The opening lyrics sets up the entire song by highlighting something significant that recently happened in Rodrigo’s life, as explained by “I got my driver’s license last week / Just like we always talked about.”

The conflict comes not long after with the lyrics “But today I drove through the suburbs / Crying ‘cause you weren’t around.” And then builds up to the chorus, which offers a bit of a conclusion at the end – “Cause you said forever, now I drive alone past your street.” The process is repeated in subsequent verses and even the bridge. 

Structuring your song narrative

Most songs tell a story, but not all are compelling. The difference is often how the narrative is delivered. Today’s music listener wants more than just a story – they want a story with an actual plot, just as if they were watching a blockbuster movie.

What’s a story versus a story with a plot? Well, a basic story simple lists out a sequence of events. For instance, a story could include the following sequences: I woke up in the middle of the night / And went to look out the window.
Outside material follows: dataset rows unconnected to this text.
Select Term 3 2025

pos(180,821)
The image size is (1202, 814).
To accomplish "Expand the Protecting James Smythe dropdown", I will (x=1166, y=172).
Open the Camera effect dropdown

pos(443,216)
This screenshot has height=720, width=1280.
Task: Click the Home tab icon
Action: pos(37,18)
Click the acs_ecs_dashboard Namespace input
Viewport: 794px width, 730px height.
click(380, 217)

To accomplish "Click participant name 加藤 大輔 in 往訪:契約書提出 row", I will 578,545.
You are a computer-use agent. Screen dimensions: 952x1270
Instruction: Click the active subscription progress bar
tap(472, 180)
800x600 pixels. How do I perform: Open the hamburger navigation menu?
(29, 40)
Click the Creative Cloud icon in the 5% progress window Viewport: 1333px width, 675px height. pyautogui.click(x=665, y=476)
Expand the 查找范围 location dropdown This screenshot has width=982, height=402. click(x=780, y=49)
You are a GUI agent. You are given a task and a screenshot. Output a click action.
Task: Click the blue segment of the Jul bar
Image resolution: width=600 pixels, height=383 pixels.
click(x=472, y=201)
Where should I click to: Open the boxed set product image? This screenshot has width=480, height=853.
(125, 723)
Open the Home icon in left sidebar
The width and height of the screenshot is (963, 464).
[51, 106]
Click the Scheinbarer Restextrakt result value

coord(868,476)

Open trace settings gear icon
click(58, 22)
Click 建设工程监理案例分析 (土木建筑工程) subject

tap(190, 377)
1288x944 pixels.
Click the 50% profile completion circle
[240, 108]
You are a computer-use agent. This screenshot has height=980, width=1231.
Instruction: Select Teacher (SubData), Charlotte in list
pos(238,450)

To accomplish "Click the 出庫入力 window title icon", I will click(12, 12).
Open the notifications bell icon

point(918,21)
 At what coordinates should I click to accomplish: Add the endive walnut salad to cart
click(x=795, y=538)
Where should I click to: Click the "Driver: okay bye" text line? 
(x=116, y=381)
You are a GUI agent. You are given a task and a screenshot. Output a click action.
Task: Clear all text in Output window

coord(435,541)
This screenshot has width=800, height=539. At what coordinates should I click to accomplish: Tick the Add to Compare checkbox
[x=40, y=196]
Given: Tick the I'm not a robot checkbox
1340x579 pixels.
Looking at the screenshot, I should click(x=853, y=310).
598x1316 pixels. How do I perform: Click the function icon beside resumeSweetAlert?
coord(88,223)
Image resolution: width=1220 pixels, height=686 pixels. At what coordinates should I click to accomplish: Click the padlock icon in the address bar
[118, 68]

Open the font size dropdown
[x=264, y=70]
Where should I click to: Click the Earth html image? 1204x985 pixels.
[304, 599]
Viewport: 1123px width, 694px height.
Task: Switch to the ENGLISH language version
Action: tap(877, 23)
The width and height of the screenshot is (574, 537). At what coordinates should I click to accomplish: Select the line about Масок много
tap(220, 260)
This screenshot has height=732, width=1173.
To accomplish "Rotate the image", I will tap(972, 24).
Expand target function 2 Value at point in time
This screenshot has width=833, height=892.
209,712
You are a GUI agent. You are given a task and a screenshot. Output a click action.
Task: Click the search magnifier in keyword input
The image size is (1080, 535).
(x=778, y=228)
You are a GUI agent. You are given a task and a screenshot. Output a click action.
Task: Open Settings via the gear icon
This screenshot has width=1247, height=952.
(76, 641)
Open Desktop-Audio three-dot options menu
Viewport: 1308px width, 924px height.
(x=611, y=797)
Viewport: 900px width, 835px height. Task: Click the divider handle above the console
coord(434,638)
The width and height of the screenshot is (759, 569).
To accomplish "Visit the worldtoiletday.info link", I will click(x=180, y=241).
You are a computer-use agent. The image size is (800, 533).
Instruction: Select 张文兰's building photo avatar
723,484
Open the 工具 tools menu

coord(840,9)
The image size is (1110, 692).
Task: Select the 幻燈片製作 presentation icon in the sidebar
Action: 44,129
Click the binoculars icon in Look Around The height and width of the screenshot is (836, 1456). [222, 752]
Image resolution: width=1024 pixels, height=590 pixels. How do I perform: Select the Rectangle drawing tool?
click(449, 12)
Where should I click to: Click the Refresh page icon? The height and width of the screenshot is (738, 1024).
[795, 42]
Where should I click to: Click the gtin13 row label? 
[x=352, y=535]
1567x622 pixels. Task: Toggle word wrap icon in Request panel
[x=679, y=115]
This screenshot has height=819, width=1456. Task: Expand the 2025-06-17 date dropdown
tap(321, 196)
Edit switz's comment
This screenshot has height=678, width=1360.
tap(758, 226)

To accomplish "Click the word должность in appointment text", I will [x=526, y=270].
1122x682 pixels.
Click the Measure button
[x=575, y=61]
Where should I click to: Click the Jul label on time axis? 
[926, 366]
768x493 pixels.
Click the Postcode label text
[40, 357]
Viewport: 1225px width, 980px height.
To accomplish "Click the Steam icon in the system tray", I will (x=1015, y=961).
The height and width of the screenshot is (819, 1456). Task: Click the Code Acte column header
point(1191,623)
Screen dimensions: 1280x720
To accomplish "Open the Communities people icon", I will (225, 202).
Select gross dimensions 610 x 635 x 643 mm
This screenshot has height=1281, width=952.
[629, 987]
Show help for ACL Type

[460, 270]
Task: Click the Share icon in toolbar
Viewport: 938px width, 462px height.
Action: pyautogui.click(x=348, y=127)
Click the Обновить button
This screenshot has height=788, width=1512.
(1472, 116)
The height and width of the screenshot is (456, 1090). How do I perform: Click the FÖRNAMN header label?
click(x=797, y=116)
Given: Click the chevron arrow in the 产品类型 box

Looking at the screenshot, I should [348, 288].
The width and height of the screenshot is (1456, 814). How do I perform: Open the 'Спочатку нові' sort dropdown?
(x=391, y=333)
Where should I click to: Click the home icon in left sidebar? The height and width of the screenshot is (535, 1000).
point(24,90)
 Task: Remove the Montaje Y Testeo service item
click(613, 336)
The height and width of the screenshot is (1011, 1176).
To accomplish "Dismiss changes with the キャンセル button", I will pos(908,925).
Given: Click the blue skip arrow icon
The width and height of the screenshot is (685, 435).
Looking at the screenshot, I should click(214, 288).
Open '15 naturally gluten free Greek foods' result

The air was icy cold / I went back to bed.

As you can see, it is a pretty straightforward narrative that does not spark much imagination beyond waking up and going back to bed. On the other hand, consider the following: I woke up at midnight / Because I found it hard to sleep. The air was cold and icy / And I realized how much I missed you.

In the second story, there is suddenly a why – actually two of them. The first why explains why the subject got up at midnight, while the second one pointed to the subject's state of mind as influenced by the air temperature. And that is what a plot is: the “why” of the story. So, how can you ensure you are creating plots in your story? There are certain transition words you can use either directly in your lyrics or in the background:

  • "So" – making an interesting statement of fact
  • "But" / "Because" – Introducing an element of conflict
  • "As a result" / "That's why" / "Therefore" – What is happening or will happen as a result of the preceding events.

If you look closely, these plot makers are tied to the different parts of a story as mentioned earlier – the setup, the conflict, and the resolution/conclusion.

Going back to Olivia Rodrigo, “Drivers License” uses this same plot in the song's narrative. She introduces the song with the statement of fact that she just got her driver’s license. The song then takes a turn with the literal use of the word “but” in “But today I drove through the suburbs…” Finally, the conclusion is drawn with the following line “Guess you didn't mean what you wrote in that song about me,” followed by her driving alone.

Tapping into your emotions

By now, you should have a clear picture of how to tell a story with your song lyrics. But there is still one element that can make your story all the more convincing, and that is tapping into your emotions. No matter how smartly written your song is, it will likely fail to have a great impact if it does not strike an emotional connection with the listener. This is not about what you write, but how you put your words together by focusing on the feelings relating to the details of the storyline.

Olivia Rodrigo has actually hinted about this in interviews. In one particular exchange, she notes that she had been listening to sad songs and crying while driving around, prior to writing “Drivers License.”

"I was driving around my neighborhood, actually listening to really sad songs and crying in the car, and I got home and I was like, 'Maybe I'll write a song about this, crying in the car’," she pointed out in an interview with Apple Music’s Zane Lowe.

It’s safe to say the emotions were definitely transferred in the lyrics based on the song’s impact and the emotional delivery.


While there is hardly anything groundbreaking about the way Rodrigo writes her songs, what she does really well is stick to the basics of good songwriting. This is really important, especially for those just starting out with the intention of making a mark in the music business.